Corporate Office
Financial Services
We partnered with our client to acquire and commission site-specific artwork from regional artists. Our goal was to weave together a diverse array of artistic styles and expressions. The resulting collection, notable for its abstract and vividly colorful pieces, encourages contemplation with its thought-provoking patterns and geometric shapes. This carefully curated art program is a fundamental component of our client’s vision, transforming their workspace into a modern and inviting environment that transcends mere functionality to become truly special.
Interior design: Shape. Photography: Ben Premeaux.
Created through a precise and distinctive process of drawing, tracing, taping and painting, hand-cutting, perpetual addition and subtraction, Leigh Suggs’ work is simultaneously tactile and conceptual, methodical and instinctual. Through the manipulation of shadows, color and reflections, the intricate cut and seemingly woven patterns bring the painted surface to life.

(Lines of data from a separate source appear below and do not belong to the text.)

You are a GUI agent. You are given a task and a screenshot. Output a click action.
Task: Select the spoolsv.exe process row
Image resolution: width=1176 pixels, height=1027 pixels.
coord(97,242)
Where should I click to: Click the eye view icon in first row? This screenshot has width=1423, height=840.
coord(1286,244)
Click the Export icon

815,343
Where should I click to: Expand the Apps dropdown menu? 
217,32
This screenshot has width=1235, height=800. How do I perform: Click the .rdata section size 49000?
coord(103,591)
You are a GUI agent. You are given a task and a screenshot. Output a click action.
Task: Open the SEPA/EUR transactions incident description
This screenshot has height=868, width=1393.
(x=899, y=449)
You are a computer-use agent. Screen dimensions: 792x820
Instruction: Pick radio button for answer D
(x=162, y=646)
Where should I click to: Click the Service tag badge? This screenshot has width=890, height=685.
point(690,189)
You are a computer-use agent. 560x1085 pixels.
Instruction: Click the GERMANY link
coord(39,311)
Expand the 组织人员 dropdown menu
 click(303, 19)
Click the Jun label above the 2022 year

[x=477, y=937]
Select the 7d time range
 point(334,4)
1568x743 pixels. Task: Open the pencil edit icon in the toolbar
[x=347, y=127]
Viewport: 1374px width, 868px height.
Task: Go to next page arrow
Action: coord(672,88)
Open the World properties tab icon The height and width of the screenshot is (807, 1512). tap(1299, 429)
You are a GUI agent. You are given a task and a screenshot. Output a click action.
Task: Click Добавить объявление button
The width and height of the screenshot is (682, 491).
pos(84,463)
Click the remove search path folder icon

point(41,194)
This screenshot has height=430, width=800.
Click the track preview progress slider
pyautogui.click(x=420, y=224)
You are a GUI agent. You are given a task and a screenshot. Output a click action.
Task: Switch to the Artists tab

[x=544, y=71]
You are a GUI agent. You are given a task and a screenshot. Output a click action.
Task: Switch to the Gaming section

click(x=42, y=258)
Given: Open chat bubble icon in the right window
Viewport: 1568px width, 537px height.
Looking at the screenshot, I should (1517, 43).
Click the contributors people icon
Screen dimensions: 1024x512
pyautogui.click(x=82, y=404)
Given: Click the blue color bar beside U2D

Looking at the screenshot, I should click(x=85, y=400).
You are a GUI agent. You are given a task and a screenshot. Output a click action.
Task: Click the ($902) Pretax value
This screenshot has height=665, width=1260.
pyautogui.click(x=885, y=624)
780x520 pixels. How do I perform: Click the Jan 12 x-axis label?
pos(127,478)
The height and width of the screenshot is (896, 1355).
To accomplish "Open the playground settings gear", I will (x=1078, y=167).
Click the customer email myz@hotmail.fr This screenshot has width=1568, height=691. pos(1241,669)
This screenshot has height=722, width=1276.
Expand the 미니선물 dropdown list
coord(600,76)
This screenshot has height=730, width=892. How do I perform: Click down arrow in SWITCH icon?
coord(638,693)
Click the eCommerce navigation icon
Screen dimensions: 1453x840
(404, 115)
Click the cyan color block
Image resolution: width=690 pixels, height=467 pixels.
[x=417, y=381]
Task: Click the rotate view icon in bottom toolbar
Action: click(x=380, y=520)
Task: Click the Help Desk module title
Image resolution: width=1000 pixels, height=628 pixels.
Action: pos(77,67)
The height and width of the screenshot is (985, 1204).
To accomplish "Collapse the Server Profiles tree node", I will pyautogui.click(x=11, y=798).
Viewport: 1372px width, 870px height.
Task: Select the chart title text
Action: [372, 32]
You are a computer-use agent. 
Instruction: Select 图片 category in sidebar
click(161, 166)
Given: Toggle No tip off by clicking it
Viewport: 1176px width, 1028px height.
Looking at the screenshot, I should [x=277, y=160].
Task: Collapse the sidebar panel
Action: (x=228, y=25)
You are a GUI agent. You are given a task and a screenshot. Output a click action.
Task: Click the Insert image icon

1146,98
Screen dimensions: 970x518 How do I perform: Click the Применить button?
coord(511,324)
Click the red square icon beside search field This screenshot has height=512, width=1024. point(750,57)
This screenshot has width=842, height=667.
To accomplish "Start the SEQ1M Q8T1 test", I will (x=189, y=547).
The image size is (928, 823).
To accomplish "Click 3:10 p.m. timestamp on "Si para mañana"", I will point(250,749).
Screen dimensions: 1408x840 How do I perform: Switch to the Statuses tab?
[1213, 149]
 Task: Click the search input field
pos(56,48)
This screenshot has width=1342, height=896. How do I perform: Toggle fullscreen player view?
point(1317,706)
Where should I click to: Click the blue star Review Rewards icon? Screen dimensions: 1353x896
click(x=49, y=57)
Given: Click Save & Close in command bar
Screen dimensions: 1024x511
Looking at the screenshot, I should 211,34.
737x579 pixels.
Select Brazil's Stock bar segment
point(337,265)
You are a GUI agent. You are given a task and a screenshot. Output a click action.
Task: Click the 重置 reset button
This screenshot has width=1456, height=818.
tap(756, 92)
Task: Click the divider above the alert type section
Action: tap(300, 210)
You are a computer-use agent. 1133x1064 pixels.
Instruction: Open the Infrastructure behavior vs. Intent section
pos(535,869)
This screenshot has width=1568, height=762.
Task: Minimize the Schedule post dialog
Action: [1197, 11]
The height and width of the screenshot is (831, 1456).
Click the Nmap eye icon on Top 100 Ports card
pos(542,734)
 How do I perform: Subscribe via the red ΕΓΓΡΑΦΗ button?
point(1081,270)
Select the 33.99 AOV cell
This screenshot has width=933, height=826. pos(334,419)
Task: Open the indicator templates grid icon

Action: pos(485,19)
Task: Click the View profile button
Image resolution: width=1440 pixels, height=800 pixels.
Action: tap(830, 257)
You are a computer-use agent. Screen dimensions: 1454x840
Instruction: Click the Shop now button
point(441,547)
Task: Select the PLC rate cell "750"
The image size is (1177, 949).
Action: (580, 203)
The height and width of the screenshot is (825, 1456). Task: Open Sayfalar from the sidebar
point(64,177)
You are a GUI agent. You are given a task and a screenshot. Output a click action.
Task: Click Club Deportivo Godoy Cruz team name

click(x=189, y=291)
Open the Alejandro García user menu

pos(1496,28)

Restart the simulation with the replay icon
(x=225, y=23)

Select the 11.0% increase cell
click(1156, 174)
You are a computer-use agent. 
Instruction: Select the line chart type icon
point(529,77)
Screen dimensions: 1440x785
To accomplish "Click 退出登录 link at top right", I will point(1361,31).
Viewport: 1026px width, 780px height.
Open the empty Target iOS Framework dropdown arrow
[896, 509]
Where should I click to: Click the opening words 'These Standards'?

Artist Meg Arsenovic draws on a dramatic event from the earth’s distant past to explore the history of the Tidewater Region in her series Chesapeake Bay Impact Crater.
“It happened 35 million years ago. A meteor the size of Manhattan sailed west over the Atlantic Ocean, crashing directly into what is now the mouth of the Chesapeake Bay. The impact, considered one of the most significant in the history of the planet, cracked open the earth’s crust, tearing fault lines from Richmond to the continental shelf. A massive wall of water shot 30 miles high, sending waves past the Blue Ridge Mountains. The collision devastated the entire east coast, engulfing shores from Georgia to New England, sending a tidal wave careening back across the Atlantic ocean, flooding the western coastlines of Europe and Africa. The remaining crater, as deep as the Grand Canyon, now lies buried at the southern gateway to the Chesapeake Bay.
This “impact event” has become the central metaphor in a series reexamining the history of my home, the Tidewater Region. Sifting through memories of elementary school lessons and Disney versions that shaped my early views, this series illustrates the Chesapeake Bay’s true significance and long range impact on the American story.”
Natalie Cheung’s art emerges from the interplay of light, gesture, and the natural world, creating pieces that range from calm to intensely dynamic. Utilizing alternative photographic processes, she captures direct experiences onto photosensitive paper without a camera. Her work, an exploration of abstraction and the essence of photography, reflects a deep engagement with the medium’s history and its evolving relationship with reality.